こいつ捕まえましたよって報告された時も「へー」以上の感情は出てこなかった。別に大物でもなんでもない商家の人間が勢力拡大のために使えそうなものにつばを付けとこう。こいつの動機はその程度のものだったそうだ。
まぁ、この報告が全部本当かは分からない。実は5大商家が裏に居てトカゲのしっぽみたいにこいつが切り落とされただけなのかもしれないが、これはもう終わった話だ。
5大商家とレンツェル神父とで話がついて、今後このような事がないように孤児院の支援は更に手厚くしてくれるとの約束を得たし、また孤児院の規模も議会の予算で拡大が決定。レンツェル神父を瀬金車として教会も併設する事になり、警備のためにマリア教の兵士が常駐してくれることが決まったのだ。
元々外街に教会を作るという計画はあったらしい。この広いサニム市にはマリア教の教会が中央街に一つしかなかったため、外街の信徒が礼拝に来れないという問題があったからだ。ただ、これまでは予算の関係で先送りにされていたのだが、今回の騒動を機にだったらいっそ、と一気に話が進み来月には着工する事となった。
完成は来年になるだろうが、教会を立てる場所の警護はマリア教の教会兵団が行ってくれるから孤児院の安全性は以前とは比較にならないくらいに増している。先日のような強盗騒ぎはもうそうそう起きないだろう。
「兄ちゃ。あれがわるいひと?」
「ああ。俺たちの孤児院を襲わせた悪い人だ。システィはもっと見たいか?」
「おなかへった」
「そうだな。少しお腹が減ったな。ラーメンを食べようか」
「カレーたべたい!」
「わかった。お子様ラーメンカレーセットだな」
周りの人々がわいわいと「やれー! もやせー!」だの「俺は優しいからよぉ! この石で死ねヤァ!」とか叫んでる中、妹の手を引いて孤児院への帰路に就く。サニムに生まれ変わって早6年。この世界のこのノリは、まだ慣れそうにない。
神聖歴579年 春の終わり月 5日
「ぶげーをまなびたいー? ぶげーってなに?」
「あんた、レンツェル神父に師事してんじゃなかったの?」
薬草摘みの最中、ふと呟いた一言にザンムとネネが興味を示した。騒ぎがあったせいで暫く休んでいたから、この二人と一緒に森を歩くのも久々だ。小まめに顔は合わせてたんだけどね。

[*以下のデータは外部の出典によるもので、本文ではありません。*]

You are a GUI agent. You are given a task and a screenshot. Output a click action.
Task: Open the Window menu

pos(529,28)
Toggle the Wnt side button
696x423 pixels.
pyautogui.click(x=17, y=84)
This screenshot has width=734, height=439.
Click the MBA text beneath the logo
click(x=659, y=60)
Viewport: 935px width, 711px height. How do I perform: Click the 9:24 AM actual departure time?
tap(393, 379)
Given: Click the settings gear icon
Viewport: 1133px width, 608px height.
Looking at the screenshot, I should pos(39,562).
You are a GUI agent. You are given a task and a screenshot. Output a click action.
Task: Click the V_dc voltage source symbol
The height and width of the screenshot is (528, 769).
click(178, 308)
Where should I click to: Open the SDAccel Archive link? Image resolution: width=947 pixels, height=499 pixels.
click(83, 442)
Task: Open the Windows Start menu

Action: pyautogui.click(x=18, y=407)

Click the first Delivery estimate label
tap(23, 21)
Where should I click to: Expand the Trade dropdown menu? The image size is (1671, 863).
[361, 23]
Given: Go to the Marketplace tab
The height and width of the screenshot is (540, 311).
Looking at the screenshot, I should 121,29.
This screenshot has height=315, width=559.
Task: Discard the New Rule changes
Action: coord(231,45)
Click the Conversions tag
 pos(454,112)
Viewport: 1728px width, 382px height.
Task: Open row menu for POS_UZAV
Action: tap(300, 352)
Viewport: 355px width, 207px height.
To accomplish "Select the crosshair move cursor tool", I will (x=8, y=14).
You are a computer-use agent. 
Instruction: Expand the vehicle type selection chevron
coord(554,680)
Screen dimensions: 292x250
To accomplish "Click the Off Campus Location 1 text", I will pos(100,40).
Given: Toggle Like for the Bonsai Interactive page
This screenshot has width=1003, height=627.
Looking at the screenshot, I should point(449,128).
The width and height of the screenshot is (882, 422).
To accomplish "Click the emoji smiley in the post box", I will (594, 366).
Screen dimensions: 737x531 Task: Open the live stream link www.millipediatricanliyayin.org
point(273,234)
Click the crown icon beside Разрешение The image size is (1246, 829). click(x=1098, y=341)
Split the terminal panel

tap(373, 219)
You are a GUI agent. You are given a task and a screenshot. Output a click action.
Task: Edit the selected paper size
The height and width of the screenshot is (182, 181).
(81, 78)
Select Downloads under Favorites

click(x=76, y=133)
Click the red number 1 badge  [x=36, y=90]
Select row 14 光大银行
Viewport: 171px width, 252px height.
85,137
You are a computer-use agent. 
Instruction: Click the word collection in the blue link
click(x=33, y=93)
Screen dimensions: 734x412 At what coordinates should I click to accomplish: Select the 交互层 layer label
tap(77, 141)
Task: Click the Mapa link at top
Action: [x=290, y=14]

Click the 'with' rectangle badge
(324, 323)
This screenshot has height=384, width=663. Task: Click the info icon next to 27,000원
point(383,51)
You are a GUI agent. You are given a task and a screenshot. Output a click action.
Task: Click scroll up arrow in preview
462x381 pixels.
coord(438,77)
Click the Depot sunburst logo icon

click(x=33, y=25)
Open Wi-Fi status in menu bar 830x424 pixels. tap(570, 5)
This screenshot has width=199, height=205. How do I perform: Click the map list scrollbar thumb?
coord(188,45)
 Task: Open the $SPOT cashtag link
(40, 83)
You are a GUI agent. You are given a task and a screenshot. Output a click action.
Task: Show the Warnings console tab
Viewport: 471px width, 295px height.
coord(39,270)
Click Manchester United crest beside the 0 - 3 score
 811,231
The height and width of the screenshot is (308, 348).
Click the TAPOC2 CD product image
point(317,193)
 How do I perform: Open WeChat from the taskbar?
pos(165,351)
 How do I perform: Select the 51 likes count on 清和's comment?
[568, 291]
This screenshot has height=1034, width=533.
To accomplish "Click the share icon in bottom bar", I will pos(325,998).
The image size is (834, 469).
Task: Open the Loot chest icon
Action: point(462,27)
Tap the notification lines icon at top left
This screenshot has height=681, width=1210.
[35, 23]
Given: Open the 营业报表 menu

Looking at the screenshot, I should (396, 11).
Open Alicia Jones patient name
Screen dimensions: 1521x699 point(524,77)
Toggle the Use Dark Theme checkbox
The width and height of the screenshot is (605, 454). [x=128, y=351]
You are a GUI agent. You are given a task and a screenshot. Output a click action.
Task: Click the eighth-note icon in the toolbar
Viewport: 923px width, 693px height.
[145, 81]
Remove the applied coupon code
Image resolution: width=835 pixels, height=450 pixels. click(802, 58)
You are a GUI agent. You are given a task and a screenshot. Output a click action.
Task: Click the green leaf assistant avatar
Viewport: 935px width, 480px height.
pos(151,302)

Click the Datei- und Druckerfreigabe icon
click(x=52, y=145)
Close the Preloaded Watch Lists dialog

レンツェル神父への師事は、考えてるんだけど最後の手段になる。レンツェル神父に師事する=マリア教の戦士としての教育を受けるって事だから、未来がほぼ確定しちゃう事になるのがネックなんだ。恐らく神父はそれを見越して、俺に直接的な指導を行ってないんだろう。俺が行きたい道を出来るだけ選ばせようとしてくれる。レンツェル神父は確かに人格者なんだ。つい先日の公開処刑を見ていると忘れそうになるけど。
「メメさんと一緒に暴漢と戦った時、もっと技術があればケガもしなかったと思うんだよね。システィを心配させちゃったし、次はケガ無く勝てるようになりたいんだよ」
「あんたね……お兄はそれこそあんた位の年のころから狩人になるためにしごかれてたのよ。お兄と比べちゃ駄目でしょ」
「いやー。でもおとこならまけたくないってきもちがあるからなー」
思い返すのは涼しい顔をして暴漢をぼっこぼこにしていたメメさんの姿だ。あれで近接戦は本職じゃないというんだから、本職の狩人としての動きは一体どのくらい凄いんだろうな。俺も狩人のレベルは持っているから、メメさんは参考にすべき相手の筈なんだ。
だが、あの人と同じ動きが出来るとは微塵も思えない。恐らくステータス以外にも色々なものが足りてないからだろう。
体の成長に合わせてステータスは少しずつ成長している。というよりは体の限界値が伸びているって印象だが、ステータスは順調に上がっているのは間違いない。逆にステータスのこれ以上の成長は体の成長を待たなければいけないという事だから、俺が純粋な意味で強くなるには武術系スキルなどのレベルを上げる必要があるわけだ。
そういう意味で、あの戦いは色々と参考になる点が多かった。ちゃんとした武術系スキルを持っている人の戦いを間近で見れた上に、自分の武術系スキルがどのように実践で使えるかもわかったのは大きい。
「それなら、どこかの道場にでも行けばいいんじゃない? お兄が通ってる道場なら紹介できるけど」
「道場?」
ネネが言った聞きなれない言葉に首をかしげる。道場って前世で言う所の空手とか柔道とかそういうのを教える施設だっけか。この世界にもそんなのあるんだなぁ。